[Opening Data extract section]
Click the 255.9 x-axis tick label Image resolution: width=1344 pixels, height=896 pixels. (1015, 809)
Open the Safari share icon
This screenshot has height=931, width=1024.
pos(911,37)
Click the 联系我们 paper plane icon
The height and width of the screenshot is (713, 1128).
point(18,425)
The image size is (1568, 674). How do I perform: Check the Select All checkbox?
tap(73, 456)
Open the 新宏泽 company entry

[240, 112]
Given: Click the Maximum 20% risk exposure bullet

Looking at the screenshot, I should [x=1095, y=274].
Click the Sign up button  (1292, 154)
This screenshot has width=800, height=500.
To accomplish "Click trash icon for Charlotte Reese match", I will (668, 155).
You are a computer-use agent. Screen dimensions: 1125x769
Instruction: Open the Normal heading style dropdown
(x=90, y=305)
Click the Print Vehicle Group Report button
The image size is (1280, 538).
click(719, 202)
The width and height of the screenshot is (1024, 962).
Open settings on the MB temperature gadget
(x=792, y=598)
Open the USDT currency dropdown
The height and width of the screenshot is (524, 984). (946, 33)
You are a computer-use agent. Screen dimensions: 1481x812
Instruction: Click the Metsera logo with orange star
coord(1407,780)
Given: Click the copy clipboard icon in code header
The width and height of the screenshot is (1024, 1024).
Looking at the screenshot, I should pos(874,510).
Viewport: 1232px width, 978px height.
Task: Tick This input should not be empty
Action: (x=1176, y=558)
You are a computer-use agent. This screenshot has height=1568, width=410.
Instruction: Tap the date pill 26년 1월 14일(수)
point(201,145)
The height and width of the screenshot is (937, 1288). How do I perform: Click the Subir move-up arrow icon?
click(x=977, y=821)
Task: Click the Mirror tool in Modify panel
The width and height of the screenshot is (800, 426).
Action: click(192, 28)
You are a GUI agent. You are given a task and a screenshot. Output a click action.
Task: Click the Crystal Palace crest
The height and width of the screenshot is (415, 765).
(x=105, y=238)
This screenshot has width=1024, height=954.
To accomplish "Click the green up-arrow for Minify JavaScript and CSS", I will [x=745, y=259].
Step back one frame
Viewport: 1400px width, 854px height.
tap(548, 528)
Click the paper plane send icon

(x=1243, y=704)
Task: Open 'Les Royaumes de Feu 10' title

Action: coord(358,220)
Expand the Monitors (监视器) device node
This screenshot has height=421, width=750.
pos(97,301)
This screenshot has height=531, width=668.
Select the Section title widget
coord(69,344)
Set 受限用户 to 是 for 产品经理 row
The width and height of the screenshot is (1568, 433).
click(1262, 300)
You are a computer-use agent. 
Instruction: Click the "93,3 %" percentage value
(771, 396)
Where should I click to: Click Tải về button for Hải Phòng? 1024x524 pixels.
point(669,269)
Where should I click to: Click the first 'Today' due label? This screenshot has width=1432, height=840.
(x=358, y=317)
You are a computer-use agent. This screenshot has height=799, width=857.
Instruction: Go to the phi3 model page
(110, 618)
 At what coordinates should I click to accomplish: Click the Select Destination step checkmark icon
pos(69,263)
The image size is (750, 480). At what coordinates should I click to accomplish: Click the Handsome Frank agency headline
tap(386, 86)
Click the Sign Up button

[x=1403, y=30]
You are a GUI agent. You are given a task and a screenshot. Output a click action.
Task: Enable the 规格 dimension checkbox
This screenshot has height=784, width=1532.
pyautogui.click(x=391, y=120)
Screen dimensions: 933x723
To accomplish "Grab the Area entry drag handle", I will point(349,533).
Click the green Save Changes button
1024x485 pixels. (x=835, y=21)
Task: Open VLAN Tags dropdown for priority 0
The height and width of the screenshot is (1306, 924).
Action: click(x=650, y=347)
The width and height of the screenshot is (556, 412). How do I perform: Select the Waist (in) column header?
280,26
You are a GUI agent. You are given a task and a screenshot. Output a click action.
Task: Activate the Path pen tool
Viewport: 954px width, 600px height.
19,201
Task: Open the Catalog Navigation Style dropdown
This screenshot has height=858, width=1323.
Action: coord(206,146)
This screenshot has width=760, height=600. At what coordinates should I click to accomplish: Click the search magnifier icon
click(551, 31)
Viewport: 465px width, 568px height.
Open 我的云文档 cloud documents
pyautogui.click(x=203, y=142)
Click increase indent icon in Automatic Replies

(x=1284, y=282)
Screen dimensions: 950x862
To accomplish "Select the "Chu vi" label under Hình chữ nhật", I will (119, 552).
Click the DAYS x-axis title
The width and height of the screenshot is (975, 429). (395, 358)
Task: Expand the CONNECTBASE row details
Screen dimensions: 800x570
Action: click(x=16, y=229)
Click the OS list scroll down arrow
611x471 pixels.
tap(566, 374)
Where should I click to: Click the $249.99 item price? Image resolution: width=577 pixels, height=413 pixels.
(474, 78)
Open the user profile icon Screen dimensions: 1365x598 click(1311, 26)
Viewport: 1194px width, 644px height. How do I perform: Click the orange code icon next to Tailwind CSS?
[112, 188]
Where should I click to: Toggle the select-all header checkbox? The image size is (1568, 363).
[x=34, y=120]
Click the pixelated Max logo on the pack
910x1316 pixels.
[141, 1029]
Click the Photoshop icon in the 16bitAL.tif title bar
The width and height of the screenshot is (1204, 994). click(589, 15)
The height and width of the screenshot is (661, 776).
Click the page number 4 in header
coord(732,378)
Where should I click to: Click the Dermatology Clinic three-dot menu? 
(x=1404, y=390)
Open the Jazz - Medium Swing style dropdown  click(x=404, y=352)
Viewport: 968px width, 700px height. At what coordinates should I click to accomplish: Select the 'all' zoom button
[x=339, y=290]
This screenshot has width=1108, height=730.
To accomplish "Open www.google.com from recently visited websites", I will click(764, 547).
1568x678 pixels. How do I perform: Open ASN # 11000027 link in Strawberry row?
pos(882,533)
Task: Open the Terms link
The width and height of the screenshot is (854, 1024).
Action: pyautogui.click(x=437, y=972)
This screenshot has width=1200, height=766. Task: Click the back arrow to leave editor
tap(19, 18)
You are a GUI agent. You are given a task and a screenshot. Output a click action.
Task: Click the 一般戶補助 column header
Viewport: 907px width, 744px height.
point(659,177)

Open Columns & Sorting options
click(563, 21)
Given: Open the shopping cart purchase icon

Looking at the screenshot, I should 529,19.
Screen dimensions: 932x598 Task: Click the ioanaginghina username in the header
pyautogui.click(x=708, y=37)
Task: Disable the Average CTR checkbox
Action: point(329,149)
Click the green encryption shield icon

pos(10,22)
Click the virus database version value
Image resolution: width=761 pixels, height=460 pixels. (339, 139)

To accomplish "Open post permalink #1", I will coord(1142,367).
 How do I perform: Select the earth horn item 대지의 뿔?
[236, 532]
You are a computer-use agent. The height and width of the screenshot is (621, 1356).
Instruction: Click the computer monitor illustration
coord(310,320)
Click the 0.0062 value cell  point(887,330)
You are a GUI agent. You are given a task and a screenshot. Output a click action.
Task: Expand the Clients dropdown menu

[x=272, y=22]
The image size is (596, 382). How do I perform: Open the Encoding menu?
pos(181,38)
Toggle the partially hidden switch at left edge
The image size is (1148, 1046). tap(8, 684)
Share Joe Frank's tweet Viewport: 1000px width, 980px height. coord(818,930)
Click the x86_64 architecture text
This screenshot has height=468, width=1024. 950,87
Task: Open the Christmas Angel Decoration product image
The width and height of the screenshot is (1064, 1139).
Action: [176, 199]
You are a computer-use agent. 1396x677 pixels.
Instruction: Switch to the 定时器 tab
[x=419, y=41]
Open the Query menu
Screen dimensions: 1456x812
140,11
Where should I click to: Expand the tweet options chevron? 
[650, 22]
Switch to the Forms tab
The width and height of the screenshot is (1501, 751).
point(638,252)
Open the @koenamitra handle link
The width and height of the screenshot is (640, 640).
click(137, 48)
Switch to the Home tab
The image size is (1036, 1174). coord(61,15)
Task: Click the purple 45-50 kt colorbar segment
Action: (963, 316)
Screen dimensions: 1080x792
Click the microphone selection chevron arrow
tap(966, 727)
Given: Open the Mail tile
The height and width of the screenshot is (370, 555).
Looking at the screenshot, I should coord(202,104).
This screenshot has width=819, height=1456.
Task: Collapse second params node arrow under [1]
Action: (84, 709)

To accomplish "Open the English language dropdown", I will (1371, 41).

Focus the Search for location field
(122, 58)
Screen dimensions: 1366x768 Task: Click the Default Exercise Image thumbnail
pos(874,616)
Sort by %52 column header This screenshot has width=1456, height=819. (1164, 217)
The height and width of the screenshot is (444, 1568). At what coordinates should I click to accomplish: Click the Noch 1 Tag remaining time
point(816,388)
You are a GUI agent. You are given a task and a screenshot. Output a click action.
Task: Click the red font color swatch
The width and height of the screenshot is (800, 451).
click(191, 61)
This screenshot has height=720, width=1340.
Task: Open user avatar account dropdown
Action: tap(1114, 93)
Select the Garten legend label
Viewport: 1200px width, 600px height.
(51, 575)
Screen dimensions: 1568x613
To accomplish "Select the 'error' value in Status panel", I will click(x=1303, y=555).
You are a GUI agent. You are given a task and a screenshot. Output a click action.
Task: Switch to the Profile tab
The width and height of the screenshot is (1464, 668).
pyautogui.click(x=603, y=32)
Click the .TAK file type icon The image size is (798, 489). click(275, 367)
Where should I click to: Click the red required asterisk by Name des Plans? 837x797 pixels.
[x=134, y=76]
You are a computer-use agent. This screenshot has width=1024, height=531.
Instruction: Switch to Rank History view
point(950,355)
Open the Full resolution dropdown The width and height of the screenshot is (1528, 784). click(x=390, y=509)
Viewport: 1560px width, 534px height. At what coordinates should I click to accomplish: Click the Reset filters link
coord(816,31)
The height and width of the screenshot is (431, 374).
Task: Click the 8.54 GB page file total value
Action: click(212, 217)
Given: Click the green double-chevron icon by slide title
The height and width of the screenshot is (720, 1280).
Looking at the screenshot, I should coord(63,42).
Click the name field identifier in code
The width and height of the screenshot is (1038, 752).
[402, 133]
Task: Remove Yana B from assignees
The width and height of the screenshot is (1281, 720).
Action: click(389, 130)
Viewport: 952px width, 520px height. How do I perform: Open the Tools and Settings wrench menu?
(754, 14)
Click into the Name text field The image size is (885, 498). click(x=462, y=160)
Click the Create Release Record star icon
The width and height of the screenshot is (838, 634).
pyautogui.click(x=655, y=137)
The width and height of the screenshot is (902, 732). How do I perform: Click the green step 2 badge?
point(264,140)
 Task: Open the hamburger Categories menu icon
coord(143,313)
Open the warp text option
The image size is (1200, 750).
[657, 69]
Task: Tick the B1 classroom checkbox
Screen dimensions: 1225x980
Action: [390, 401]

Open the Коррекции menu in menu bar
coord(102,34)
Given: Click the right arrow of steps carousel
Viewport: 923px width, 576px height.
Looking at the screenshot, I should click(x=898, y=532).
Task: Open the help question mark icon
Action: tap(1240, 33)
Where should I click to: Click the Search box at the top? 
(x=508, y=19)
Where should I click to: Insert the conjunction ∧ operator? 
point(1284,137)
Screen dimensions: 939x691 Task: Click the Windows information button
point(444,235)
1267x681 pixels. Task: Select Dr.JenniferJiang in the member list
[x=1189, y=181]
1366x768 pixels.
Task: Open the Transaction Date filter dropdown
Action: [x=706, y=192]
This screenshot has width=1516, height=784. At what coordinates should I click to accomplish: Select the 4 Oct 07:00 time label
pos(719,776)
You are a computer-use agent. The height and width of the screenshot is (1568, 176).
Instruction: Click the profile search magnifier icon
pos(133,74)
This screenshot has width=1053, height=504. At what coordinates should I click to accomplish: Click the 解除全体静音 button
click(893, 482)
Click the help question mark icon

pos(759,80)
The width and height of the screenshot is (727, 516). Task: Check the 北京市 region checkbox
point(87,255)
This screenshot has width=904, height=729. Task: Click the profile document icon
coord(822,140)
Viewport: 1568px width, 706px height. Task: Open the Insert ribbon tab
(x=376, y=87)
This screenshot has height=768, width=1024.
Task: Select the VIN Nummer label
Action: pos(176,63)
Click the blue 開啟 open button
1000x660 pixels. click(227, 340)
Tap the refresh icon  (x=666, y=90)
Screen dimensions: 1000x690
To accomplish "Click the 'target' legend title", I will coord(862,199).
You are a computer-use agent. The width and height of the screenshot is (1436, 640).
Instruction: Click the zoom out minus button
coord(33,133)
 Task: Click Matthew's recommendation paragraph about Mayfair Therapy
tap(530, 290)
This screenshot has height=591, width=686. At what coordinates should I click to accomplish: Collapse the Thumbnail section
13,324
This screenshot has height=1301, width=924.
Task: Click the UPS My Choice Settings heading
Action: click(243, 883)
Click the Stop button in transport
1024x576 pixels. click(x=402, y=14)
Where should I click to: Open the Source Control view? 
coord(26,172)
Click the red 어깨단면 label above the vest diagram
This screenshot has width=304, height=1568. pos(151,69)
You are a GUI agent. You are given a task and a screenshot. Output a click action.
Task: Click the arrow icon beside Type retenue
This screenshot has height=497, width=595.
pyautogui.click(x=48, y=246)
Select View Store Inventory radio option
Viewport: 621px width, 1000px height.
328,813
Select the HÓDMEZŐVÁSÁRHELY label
[Closing Data extract section]
→ Problem to work on:
A word-for-word copy of the lines above from the one with "Click the 0.0062" through the one with "Task: Open the Christmas", inclusive, is the only output wanted.

→ Completed task:
Click the 0.0062 value cell  point(887,330)
You are a GUI agent. You are given a task and a screenshot. Output a click action.
Task: Expand the Clients dropdown menu

[x=272, y=22]
The image size is (596, 382). How do I perform: Open the Encoding menu?
pos(181,38)
Toggle the partially hidden switch at left edge
The image size is (1148, 1046). tap(8, 684)
Share Joe Frank's tweet Viewport: 1000px width, 980px height. coord(818,930)
Click the x86_64 architecture text
This screenshot has height=468, width=1024. 950,87
Task: Open the Christmas Angel Decoration product image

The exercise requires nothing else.